Scan the data, and whenever a line contains "dimensions", copy it.

**DATA RECORDS:**
= = = = = = =

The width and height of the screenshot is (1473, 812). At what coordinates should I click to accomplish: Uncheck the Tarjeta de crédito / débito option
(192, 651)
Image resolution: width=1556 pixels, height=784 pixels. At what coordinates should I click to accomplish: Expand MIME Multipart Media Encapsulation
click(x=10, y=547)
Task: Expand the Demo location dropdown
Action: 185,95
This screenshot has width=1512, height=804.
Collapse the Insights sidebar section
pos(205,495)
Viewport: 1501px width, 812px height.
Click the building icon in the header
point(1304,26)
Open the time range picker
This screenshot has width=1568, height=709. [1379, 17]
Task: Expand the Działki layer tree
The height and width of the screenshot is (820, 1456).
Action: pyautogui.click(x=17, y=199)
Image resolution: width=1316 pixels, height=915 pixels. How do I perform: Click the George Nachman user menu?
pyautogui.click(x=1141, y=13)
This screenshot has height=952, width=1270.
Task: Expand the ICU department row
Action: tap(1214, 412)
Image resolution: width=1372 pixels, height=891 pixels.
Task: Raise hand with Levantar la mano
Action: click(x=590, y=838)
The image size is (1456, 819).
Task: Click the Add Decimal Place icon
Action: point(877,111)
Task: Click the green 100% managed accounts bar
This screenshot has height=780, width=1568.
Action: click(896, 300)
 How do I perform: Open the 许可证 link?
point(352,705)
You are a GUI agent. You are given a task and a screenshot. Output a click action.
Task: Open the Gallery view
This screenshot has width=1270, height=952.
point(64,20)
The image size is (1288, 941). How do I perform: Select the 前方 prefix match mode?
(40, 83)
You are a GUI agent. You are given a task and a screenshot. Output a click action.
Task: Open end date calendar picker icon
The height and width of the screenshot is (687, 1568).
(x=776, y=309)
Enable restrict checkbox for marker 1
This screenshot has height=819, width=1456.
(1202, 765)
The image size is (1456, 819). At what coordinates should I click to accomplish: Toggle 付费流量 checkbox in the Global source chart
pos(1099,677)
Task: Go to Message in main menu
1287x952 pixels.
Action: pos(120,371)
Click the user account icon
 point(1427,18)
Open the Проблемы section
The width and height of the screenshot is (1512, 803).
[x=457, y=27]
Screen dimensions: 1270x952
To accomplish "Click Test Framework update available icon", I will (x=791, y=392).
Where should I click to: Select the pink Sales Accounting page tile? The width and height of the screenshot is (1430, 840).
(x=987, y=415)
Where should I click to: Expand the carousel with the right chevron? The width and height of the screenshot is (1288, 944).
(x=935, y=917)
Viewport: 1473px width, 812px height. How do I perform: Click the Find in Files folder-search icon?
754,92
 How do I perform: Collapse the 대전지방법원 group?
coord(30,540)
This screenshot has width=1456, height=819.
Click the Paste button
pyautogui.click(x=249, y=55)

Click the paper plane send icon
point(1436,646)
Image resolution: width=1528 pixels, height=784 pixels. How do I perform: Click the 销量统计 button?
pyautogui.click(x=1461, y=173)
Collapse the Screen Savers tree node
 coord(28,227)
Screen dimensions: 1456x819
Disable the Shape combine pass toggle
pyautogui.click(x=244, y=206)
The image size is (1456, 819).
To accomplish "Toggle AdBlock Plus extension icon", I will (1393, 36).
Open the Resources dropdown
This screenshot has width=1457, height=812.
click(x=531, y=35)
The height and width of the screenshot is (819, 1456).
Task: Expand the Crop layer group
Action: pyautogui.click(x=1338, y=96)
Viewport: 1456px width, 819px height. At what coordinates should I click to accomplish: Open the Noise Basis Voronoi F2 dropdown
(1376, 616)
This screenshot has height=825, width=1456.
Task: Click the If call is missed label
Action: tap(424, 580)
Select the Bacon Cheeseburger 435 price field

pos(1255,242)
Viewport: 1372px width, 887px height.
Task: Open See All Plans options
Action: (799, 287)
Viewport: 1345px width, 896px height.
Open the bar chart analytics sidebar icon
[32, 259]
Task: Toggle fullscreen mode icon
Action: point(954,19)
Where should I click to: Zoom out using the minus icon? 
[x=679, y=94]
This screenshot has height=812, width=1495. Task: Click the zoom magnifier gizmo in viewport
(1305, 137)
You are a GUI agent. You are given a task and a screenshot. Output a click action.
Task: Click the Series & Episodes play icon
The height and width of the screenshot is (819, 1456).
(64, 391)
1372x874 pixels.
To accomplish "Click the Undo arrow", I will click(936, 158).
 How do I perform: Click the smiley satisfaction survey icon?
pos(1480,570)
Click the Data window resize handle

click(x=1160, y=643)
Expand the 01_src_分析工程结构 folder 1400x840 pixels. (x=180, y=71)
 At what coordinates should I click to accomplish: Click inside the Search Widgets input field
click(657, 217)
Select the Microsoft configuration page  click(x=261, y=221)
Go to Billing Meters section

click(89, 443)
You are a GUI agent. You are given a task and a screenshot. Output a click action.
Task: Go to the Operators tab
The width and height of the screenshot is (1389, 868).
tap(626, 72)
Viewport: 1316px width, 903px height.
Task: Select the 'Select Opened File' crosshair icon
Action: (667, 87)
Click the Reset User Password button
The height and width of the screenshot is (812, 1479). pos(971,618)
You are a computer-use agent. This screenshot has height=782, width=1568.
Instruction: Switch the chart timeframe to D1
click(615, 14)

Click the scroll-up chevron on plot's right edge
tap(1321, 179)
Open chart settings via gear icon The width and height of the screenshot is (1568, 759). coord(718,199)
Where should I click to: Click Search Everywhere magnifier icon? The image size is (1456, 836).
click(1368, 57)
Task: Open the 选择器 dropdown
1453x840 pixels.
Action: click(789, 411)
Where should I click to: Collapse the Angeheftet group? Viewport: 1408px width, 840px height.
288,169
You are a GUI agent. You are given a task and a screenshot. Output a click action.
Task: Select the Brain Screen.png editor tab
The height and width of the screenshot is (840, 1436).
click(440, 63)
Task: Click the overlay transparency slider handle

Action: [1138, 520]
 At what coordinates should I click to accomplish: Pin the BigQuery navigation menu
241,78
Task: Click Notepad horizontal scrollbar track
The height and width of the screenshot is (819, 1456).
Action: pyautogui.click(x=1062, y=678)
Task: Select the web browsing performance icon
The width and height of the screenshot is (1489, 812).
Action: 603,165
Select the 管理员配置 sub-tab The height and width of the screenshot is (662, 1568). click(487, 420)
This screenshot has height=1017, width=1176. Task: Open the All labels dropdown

= = = = = = =

**RESULT FOR THIS TASK:**
Screen dimensions: 1270x952
Screen dimensions: 1456x819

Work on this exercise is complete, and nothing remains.